- TASK REQUIREMENTS -
Begin at the top of the records and copy each line exactly. The line containing "Task: Select the Тариф tab" is the last one to include.
______
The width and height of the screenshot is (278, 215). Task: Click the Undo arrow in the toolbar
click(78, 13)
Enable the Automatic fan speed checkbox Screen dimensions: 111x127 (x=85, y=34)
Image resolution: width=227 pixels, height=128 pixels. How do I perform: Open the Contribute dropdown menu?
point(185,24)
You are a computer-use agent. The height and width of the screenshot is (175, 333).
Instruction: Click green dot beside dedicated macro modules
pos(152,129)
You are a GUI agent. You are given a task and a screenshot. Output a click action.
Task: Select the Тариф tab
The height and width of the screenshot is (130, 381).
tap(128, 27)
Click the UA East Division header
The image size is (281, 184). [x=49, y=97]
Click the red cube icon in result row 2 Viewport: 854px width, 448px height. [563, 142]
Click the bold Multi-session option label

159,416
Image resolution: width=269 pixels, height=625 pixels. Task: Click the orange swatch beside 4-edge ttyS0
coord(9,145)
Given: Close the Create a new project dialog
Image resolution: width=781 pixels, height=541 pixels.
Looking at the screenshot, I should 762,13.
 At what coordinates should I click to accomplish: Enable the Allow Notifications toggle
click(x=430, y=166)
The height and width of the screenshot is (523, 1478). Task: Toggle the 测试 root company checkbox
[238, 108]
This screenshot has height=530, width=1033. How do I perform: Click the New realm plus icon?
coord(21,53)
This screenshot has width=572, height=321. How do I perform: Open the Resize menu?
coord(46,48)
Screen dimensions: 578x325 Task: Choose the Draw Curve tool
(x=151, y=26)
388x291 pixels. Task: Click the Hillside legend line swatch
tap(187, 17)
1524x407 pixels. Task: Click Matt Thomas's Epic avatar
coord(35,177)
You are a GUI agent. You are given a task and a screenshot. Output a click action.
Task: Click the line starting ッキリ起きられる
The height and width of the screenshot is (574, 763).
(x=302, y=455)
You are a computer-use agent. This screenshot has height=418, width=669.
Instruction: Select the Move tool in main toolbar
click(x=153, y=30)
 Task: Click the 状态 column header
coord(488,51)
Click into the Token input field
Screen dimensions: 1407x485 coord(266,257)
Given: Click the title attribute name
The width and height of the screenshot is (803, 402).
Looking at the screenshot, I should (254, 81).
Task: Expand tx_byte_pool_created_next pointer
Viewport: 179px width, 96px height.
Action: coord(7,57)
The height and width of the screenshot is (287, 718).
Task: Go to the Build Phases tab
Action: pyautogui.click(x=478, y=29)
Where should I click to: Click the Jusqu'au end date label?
______
- OUTPUT OF THE EXERCISE -
The width and height of the screenshot is (278, 215). Task: Click the Undo arrow in the toolbar
click(78, 13)
Enable the Automatic fan speed checkbox Screen dimensions: 111x127 (x=85, y=34)
Image resolution: width=227 pixels, height=128 pixels. How do I perform: Open the Contribute dropdown menu?
point(185,24)
You are a computer-use agent. The height and width of the screenshot is (175, 333).
Instruction: Click green dot beside dedicated macro modules
pos(152,129)
You are a GUI agent. You are given a task and a screenshot. Output a click action.
Task: Select the Тариф tab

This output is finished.